La carga quedó a un metro de Juan a la altura de sus ojos: Un inconfundible Seat Seiscientos de color verde oliva. De su escudo frontal solo quedaba la mitad, pero conservaba los dos faros casi intactos y los cromados aún relucientes. El parachoques no estaba mal del todo aunque acusaba ya el principio de la oxidación y las cubiertas, tal como las veía, estaban seriamente deterioradas.

Juan fue dando la vuelta alrededor del coche observando con curiosidad cómo su estado de conservación, a pesar de la edad, era sorprendentemente aceptable. Volvió a su posición inicial y continuó mirándolo de frente. ¡ Cuántas ilusiones, cuántos desvelos, cuántas alegrías y también cuantas tristezas albergaría en su estructura !. ¡ Cuantas historias de amor, de celos, de engaños, de negocios..! Casi media vida de uno o varios propietarios habría quedado impregnada en la vieja tapicería. ¿ Qué manos rudas habrían atenazado el ancho volante ó tal vez qué manos femeninas suaves y delicadas lo acariciaron con dulzura ?. Y ahora, apenas en cinco minutos, todo habría acabado. Las alegrías, las ilusiones y las tristezas, todo, absolutamente todo, quedaría reducido a un amasijo de pura y simple chatarra.

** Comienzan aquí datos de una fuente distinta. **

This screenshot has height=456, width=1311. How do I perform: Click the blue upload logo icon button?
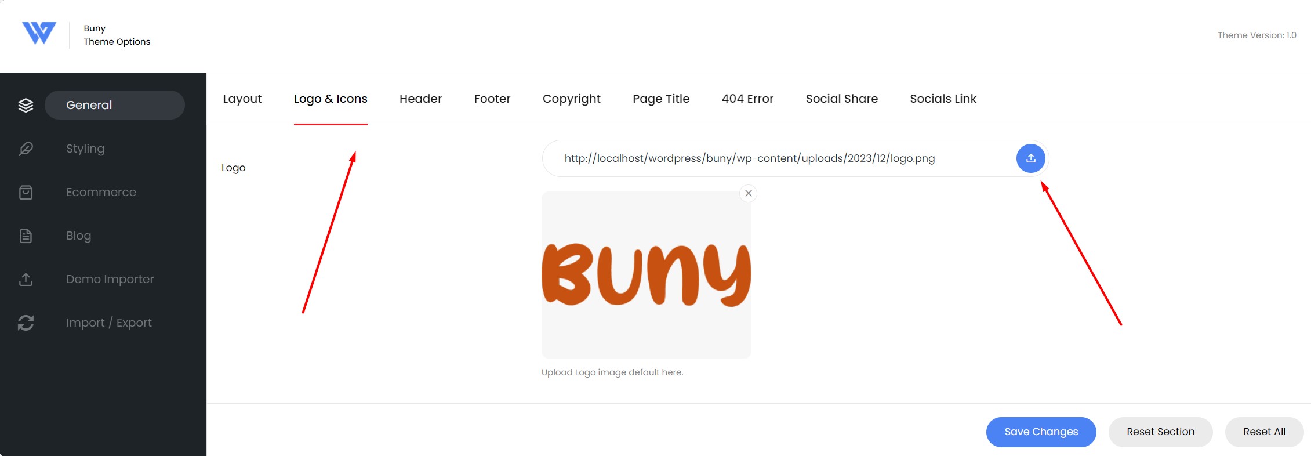(x=1030, y=158)
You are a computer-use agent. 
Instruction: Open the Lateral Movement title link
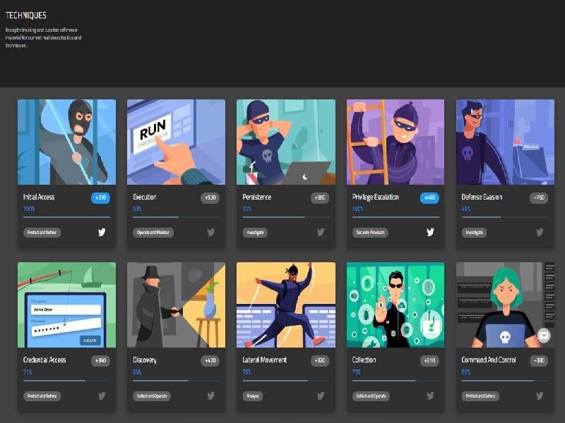(x=264, y=360)
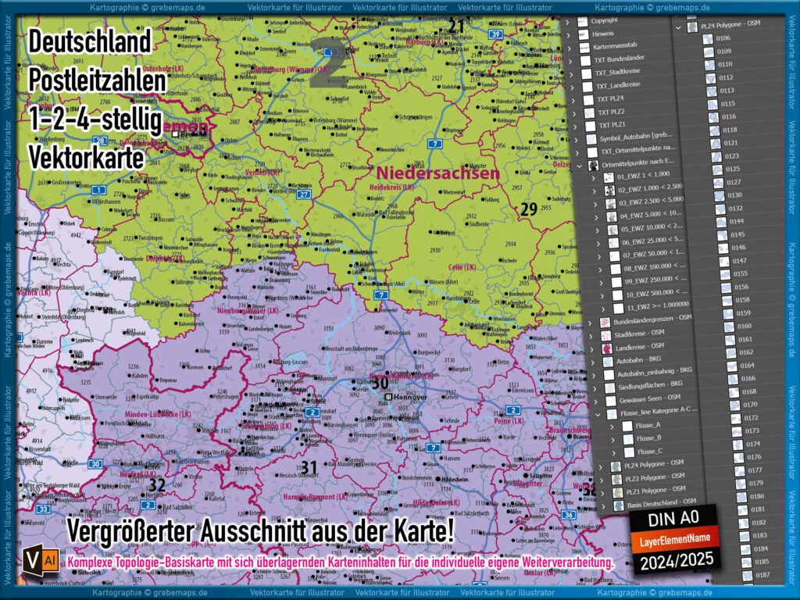This screenshot has width=800, height=600.
Task: Expand the Bundesländergrenzen - OSM layer
Action: point(591,322)
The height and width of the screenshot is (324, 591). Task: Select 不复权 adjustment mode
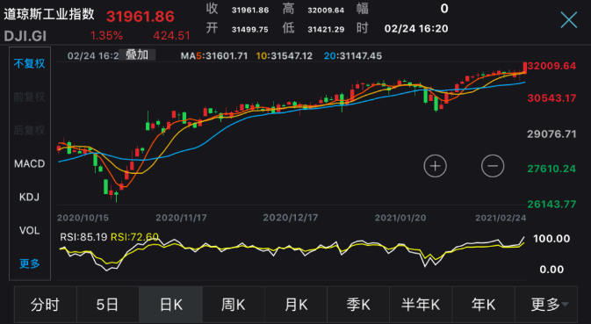click(x=29, y=64)
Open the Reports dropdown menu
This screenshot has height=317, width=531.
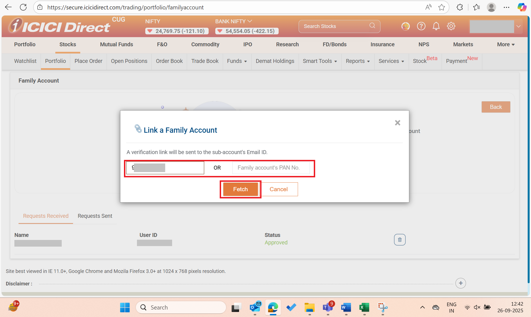(358, 61)
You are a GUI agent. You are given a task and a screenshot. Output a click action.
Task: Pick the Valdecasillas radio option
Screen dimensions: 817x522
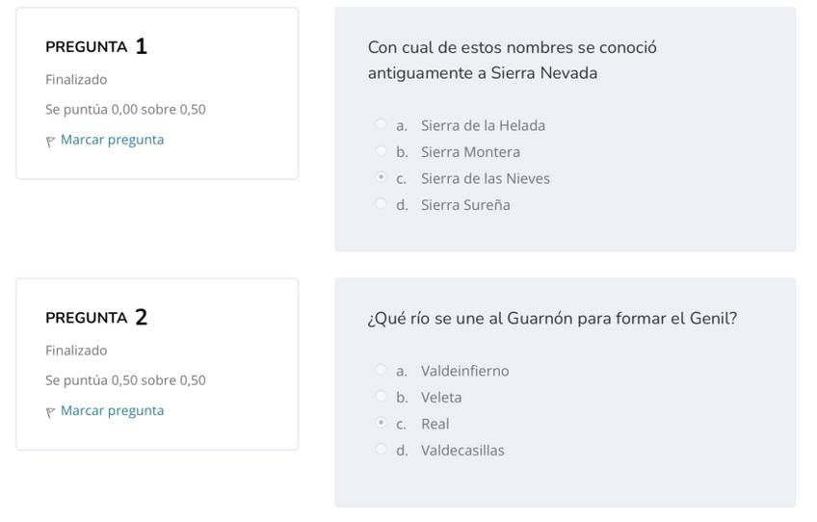(x=381, y=450)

Continuó mirando el Seiscientos. La luz de la mañana incidía oblicuamente en el coche y la sombra de los abollados biseles, al proyectarse en el interior de los faros, les daba el aspecto de unos enormes ojos, unos ojos tristes con una mirada de preñada de ansiedad, unos ojos penetrantes que se habían clavado en los de Juan y le transmitían insistentemente un desesperado mensaje de ayuda.

¡No podía ser verdad! – pensó – pero sintió en su interior algo parecido a una angustiosa llamada de socorro que se repetía una y otra vez: ¡Sálvame! ¡Sálvame! Sólo tú puedes hacerlo ¡¡ SÁLVAME!!


¿Salvaría Juan el coche? ¿Le daría la espalda y se desentendería de él? ¿Se le ablandaría el corazón? ¿ Qué habrías hecho tú en su caso? ¡ AH!, ¡OH!, ¡UFF!